• Alıştırmanın amacı: Aşağıdaki girdilerin tamamında "download manager" ifadesini "file manager" ile değiştirerek satırları güncelleyin ve geri kalan her şeyi olduğu gibi bırakın. Resimleri yanıta almayın.

• Veriler:

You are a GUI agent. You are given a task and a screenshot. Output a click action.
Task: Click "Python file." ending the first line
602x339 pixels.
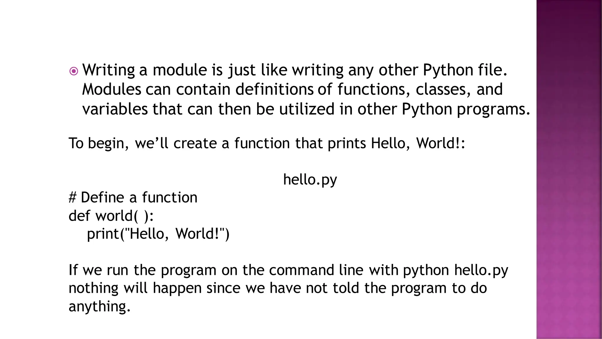(x=465, y=70)
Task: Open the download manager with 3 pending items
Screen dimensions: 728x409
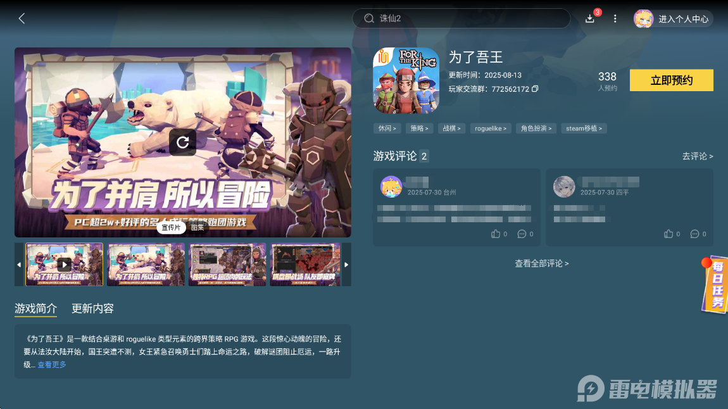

• Yanıt:
You are a GUI agent. You are given a task and a screenshot. Output a click action.
Task: Click "Python file." ending the first line
602x339 pixels.
(x=465, y=70)
Task: Open the file manager with 3 pending items
Screen dimensions: 728x409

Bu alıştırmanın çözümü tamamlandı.